What is NOAA doing now to increase data collection in light of the preliminary observation that significant quantities of oil may be moving beneath the surface from the Deepwater Horizon gusher?
Finally, I would note in passing that NOAA also appears to have engaged social scientists to help with the issue of information management during spill disasters:
In addition, NOAA has identified the societal, economic, and cultural consequences of spills and associated response activities on affected communities as a high priority for research. Specific project topics have been identified as a result of a recent workshop where a diverse group of social and natural scientists, responders, impacted parties, and potential responsible parties worked together to delineate research needs for improved understanding and effective response to: subsistence, social impacts, response organization impacts, risk communications, and environmental ethics issues. This area of research has the potential to greatly affect commerce and transportation by revolutionizing the response organization.

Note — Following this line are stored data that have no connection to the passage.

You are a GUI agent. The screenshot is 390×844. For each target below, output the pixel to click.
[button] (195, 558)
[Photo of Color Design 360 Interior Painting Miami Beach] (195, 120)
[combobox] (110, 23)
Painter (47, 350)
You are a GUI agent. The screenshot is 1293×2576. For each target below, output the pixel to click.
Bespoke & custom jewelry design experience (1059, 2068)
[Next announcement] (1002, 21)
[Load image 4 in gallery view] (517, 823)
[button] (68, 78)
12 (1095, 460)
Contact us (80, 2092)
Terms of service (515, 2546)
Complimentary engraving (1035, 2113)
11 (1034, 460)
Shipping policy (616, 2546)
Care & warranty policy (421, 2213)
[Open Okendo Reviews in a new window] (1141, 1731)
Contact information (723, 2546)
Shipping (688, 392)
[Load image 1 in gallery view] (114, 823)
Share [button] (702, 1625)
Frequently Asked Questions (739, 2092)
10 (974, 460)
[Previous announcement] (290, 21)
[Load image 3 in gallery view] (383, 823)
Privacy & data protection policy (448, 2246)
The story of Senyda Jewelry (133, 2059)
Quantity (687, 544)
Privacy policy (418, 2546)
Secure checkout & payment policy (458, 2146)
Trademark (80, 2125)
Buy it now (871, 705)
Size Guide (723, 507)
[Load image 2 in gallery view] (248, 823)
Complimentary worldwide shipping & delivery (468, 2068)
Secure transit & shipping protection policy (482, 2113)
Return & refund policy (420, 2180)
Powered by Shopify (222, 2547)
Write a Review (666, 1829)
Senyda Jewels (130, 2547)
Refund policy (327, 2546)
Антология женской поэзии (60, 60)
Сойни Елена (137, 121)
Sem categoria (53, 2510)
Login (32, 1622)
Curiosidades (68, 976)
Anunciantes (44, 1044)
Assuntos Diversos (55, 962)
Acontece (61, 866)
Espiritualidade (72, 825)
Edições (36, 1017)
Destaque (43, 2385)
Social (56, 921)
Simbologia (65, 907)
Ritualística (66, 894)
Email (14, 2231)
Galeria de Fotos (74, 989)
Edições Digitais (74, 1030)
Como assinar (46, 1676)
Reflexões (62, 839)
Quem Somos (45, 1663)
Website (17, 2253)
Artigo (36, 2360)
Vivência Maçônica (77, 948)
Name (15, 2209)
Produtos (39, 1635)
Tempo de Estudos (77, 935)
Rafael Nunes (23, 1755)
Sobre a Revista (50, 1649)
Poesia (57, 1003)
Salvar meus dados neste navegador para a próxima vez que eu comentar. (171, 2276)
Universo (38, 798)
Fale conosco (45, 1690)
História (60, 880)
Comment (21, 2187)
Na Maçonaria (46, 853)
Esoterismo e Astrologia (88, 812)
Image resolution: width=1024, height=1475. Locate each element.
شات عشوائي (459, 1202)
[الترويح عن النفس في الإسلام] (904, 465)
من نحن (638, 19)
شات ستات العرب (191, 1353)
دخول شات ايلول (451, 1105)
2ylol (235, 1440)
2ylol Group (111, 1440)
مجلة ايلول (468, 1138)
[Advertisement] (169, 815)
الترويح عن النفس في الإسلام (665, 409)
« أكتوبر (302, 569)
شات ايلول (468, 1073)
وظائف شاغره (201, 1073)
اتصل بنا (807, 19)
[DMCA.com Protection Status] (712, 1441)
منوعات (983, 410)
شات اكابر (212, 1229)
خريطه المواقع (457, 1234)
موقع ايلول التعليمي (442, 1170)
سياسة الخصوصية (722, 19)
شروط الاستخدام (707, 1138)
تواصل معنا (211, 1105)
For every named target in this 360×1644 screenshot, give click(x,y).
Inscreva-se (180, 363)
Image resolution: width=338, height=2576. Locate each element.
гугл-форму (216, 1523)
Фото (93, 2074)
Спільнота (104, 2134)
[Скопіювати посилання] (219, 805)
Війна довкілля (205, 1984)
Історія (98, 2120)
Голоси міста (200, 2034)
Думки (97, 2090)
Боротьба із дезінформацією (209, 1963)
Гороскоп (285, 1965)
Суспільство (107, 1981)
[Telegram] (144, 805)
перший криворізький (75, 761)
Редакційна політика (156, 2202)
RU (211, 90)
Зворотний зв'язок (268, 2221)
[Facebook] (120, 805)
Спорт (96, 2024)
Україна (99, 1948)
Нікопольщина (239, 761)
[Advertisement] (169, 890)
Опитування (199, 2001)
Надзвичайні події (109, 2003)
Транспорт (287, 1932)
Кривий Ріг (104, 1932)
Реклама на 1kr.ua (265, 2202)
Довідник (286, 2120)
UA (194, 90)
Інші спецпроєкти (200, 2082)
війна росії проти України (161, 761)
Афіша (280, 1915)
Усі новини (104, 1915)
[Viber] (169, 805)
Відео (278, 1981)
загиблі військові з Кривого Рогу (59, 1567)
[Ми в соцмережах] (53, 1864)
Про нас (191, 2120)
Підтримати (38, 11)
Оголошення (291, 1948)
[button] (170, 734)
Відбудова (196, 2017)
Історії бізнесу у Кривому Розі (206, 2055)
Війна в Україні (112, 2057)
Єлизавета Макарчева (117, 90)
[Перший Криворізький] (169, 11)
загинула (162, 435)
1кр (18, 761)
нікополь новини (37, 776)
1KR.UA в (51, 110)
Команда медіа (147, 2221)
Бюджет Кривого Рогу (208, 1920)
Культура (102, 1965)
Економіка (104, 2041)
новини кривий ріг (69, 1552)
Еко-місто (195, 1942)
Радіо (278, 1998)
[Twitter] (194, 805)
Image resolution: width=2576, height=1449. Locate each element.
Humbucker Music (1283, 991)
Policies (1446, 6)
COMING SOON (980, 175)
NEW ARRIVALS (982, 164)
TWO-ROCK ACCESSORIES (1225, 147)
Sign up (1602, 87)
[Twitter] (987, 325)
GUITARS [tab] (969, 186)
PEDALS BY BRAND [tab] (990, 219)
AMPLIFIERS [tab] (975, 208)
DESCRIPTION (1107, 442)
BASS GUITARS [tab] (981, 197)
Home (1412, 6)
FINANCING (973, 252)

And again, in the context of social impact and risk communication, the almighty commerce comes first in the NOAA list of impacts that are important. But is the distancing from admitting there is submerged oil dispersing from the current leak and the communication to the team that discovered the submerged oil they should stop giving press interviews part of the management of the social impact of risk communication? What role are the "potential responsible parties" playing in the current risk communication strategy?